Pathology  is a 2008 crime-horror film directed by Marc Schölermann, written by Mark Neveldine and Brian Taylor, and starring Milo Ventimiglia, Michael Weston, Alyssa Milano, and Lauren Lee Smith. The film premiered April 11, 2008 in the United Kingdom and opened in limited release in the United States on April 18, 2008.

Plot
The intro shows a camera recording faces of corpses, with their mouths being moved by medical residents.

Dr. Teddy Grey graduates at the top of his class from Harvard Medical School and joins one of the nation's most prestigious pathology residency programs. There, a rivalry develops between a group of interns and Teddy. They invite him into their group, which entertains itself with a secret after-hours game at the morgue of who can commit the perfect undetectable murder. Eventually the group's leader, Jake Gallo, realizes that Teddy is sleeping with his girlfriend, Juliette Bath. When Teddy catches several members of the group in lies, he realizes that what initially seemed like vigilante killings are, in reality, innocent people murdered for sport.

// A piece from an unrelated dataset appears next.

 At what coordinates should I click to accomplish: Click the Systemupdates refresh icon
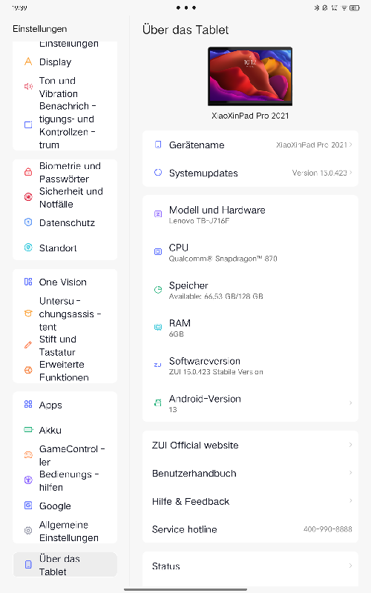coord(158,173)
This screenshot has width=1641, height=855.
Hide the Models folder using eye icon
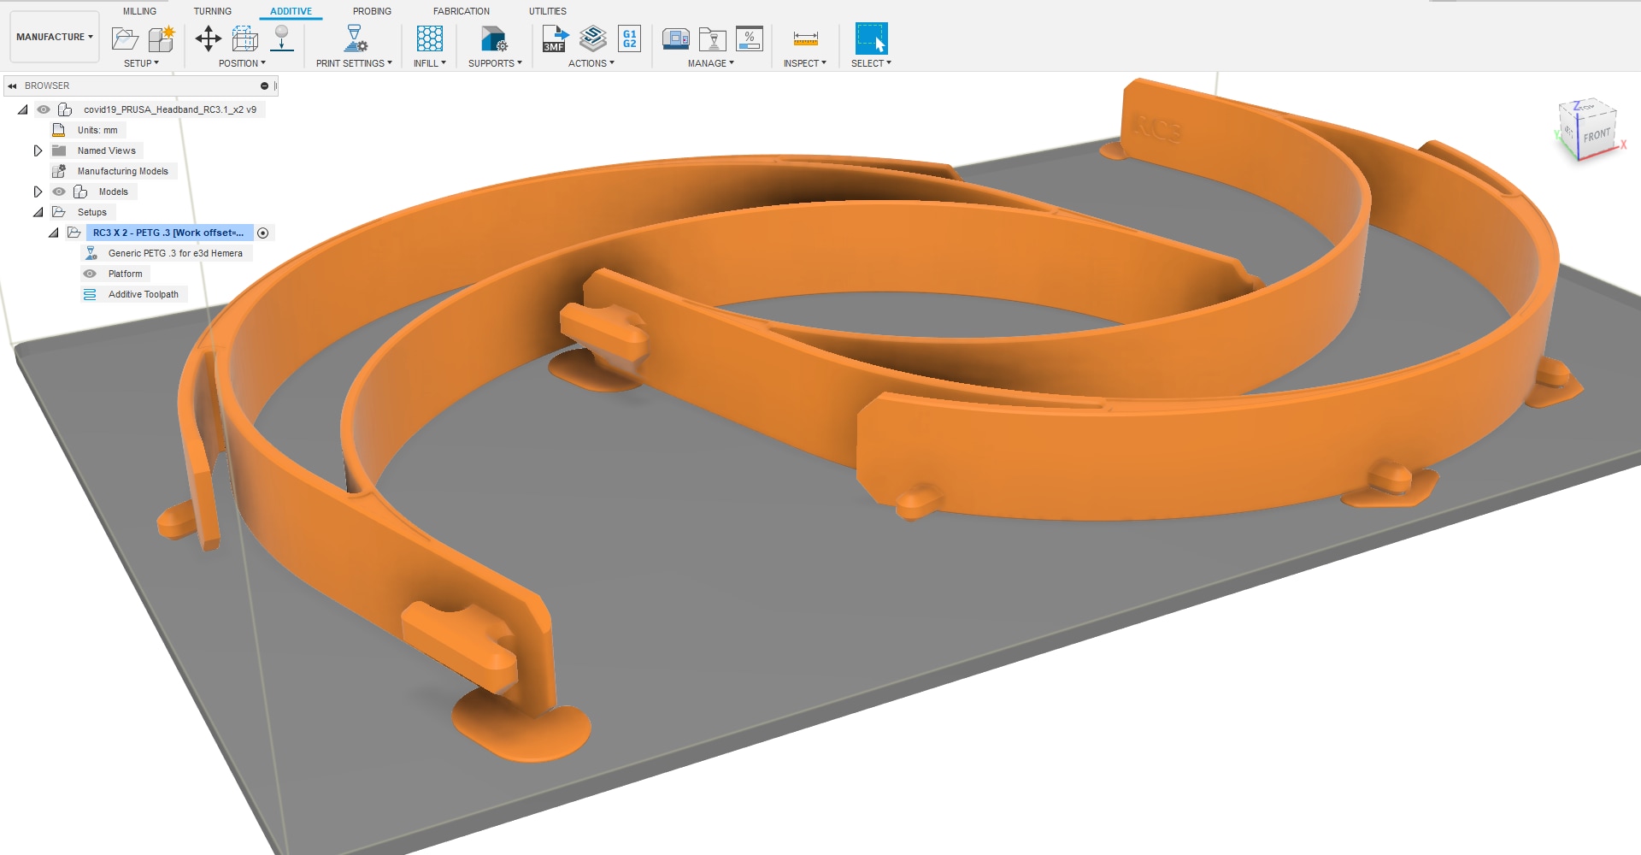pyautogui.click(x=59, y=192)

Teddy's fiancée Gwen arrives to stay with him in his apartment. Gallo, angered by Juliette's infidelity, kills her for the next game. However, just as they are about to begin the autopsy on Juliette (in the meantime plotting Teddy's death), Gallo realizes that the gas has been left on in the room.  Teddy rigged the gas to kill everyone in the group.  This results in a massive explosion as one of the group lights a crystal-meth pipe.  Everyone in the room is caught in the explosion.  Gallo realizes what is about to happen and survives. Teddy is seen walking away from the explosion.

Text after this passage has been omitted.